Representing unknown/non-existent without allowing an explicit NULL value is can be modelled by the property being another entity, you have a child table that lists the values of the property so where you would store a NULL otherwise there simply exists no row in that table. In SQL this means extra joins and in most (all?) SQL implementations this results in (sometimes significantly) lower performance.

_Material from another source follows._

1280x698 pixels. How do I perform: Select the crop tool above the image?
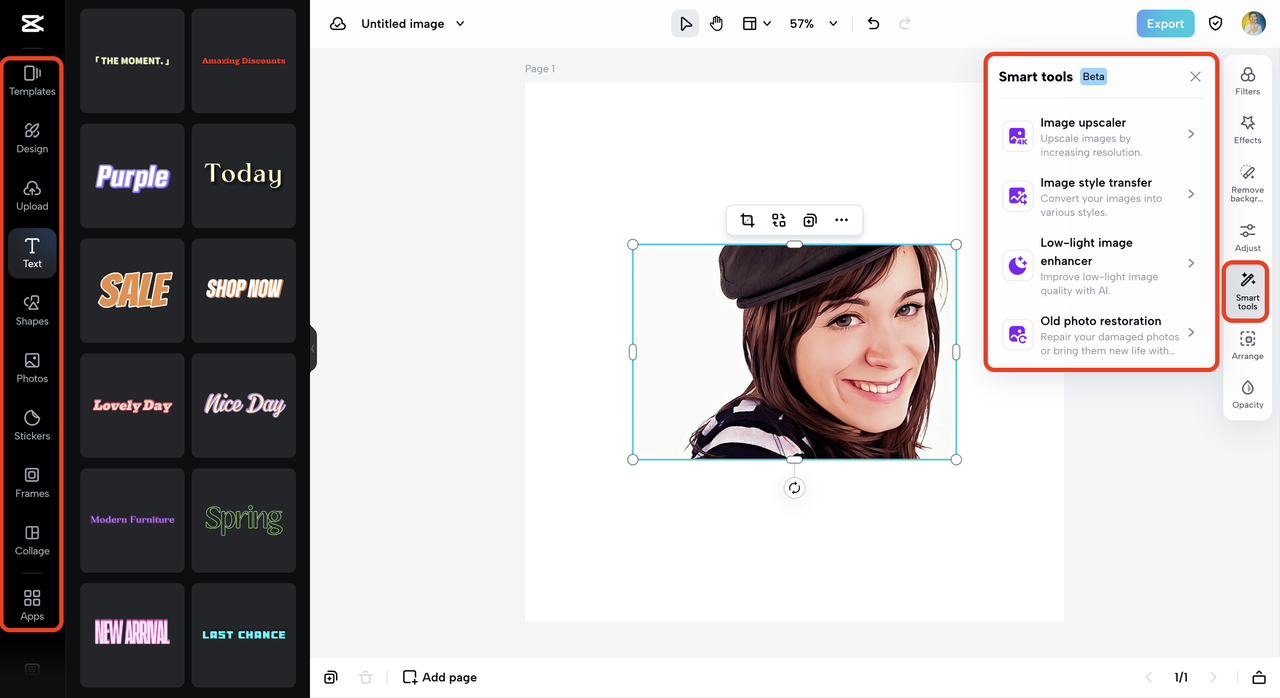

The big argument there is whether this points to a problem in the theory (if arguing that NULL should not be “stored”), in SQL as an implementation of relational database theory, or in the implementations of SQL…
[I'm aware my terminology is all over the place, as most people's is: when talking about relational theory rather than SQL as a speicific implementation of it I should use tuple not row, relation not table, etc., but getting that right only serves to confuse people (a great many of those with a more self-taught and/or field trained programming background background than one that involves any computer science study) who know only SQL and have thus far not needed to be aware of the theory or history].
It's also clearly not a problem with SQL since people very loudly and clearly prefer the version with nulls and operations that create nulls.
It is a problem with the idea that people should program in relational algebra. They shouldn't. It's the same kind of issue as functional languages that extend lambda calculus; logical languages with explicit evaluation strategies; type systems with undecidable situations; module systems that allows access to private features... No actual usable system is a perfect representation of the math behind it.